• _What is expected_
Present every line of the items below as a JSON list of strings, one string per line, with blank lines left out.

• _Data to process_
## Start

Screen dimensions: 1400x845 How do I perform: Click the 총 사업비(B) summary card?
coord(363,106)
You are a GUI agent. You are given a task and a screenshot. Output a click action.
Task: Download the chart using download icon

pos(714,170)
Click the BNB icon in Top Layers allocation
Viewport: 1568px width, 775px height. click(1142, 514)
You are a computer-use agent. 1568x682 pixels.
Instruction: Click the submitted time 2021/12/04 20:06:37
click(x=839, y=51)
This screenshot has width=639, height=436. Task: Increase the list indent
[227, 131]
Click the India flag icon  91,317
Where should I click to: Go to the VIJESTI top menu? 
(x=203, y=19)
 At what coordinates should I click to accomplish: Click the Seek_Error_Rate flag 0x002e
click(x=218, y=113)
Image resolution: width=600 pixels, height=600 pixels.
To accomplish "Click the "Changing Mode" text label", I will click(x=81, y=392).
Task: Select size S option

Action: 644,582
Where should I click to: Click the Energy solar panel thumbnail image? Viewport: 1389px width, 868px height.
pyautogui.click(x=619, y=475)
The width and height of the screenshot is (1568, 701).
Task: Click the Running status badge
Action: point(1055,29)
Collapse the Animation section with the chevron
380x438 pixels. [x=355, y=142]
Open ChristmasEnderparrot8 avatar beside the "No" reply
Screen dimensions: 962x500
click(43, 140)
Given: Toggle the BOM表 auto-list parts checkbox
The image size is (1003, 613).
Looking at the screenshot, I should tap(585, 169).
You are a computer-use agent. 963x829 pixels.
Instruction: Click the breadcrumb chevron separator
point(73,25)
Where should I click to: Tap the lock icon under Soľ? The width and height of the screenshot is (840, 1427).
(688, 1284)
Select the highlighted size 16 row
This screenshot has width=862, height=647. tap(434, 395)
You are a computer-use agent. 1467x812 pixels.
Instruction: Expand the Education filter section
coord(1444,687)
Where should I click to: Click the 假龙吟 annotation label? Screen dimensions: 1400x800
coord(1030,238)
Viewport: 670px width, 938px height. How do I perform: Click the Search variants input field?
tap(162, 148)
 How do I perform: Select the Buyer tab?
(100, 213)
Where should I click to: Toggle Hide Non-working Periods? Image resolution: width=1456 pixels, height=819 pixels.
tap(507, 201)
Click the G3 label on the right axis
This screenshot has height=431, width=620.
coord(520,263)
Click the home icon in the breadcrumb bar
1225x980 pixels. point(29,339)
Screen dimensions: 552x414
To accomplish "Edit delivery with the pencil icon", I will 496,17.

## End

• _Exercise answer_
[
  "Screen dimensions: 1400x845 How do I perform: Click the 총 사업비(B) summary card?",
  "coord(363,106)",
  "You are a GUI agent. You are given a task and a screenshot. Output a click action.",
  "Task: Download the chart using download icon",
  "pos(714,170)",
  "Click the BNB icon in Top Layers allocation",
  "Viewport: 1568px width, 775px height. click(1142, 514)",
  "You are a computer-use agent. 1568x682 pixels.",
  "Instruction: Click the submitted time 2021/12/04 20:06:37",
  "click(x=839, y=51)",
  "This screenshot has width=639, height=436. Task: Increase the list indent",
  "[227, 131]",
  "Click the India flag icon  91,317",
  "Where should I click to: Go to the VIJESTI top menu? ",
  "(x=203, y=19)",
  " At what coordinates should I click to accomplish: Click the Seek_Error_Rate flag 0x002e",
  "click(x=218, y=113)",
  "Image resolution: width=600 pixels, height=600 pixels.",
  "To accomplish \"Click the \"Changing Mode\" text label\", I will click(x=81, y=392).",
  "Task: Select size S option",
  "Action: 644,582",
  "Where should I click to: Click the Energy solar panel thumbnail image? Viewport: 1389px width, 868px height.",
  "pyautogui.click(x=619, y=475)",
  "The width and height of the screenshot is (1568, 701).",
  "Task: Click the Running status badge",
  "Action: point(1055,29)",
  "Collapse the Animation section with the chevron",
  "380x438 pixels. [x=355, y=142]",
  "Open ChristmasEnderparrot8 avatar beside the \"No\" reply",
  "Screen dimensions: 962x500",
  "click(43, 140)",
  "Given: Toggle the BOM表 auto-list parts checkbox",
  "The image size is (1003, 613).",
  "Looking at the screenshot, I should tap(585, 169).",
  "You are a computer-use agent. 963x829 pixels.",
  "Instruction: Click the breadcrumb chevron separator",
  "point(73,25)",
  "Where should I click to: Tap the lock icon under Soľ? The width and height of the screenshot is (840, 1427).",
  "(688, 1284)",
  "Select the highlighted size 16 row",
  "This screenshot has width=862, height=647. tap(434, 395)",
  "You are a computer-use agent. 1467x812 pixels.",
  "Instruction: Expand the Education filter section",
  "coord(1444,687)",
  "Where should I click to: Click the 假龙吟 annotation label? Screen dimensions: 1400x800",
  "coord(1030,238)",
  "Viewport: 670px width, 938px height. How do I perform: Click the Search variants input field?",
  "tap(162, 148)",
  " How do I perform: Select the Buyer tab?",
  "(100, 213)",
  "Where should I click to: Toggle Hide Non-working Periods? Image resolution: width=1456 pixels, height=819 pixels.",
  "tap(507, 201)",
  "Click the G3 label on the right axis",
  "This screenshot has height=431, width=620.",
  "coord(520,263)",
  "Click the home icon in the breadcrumb bar",
  "1225x980 pixels. point(29,339)",
  "Screen dimensions: 552x414",
  "To accomplish \"Edit delivery with the pencil icon\", I will 496,17."
]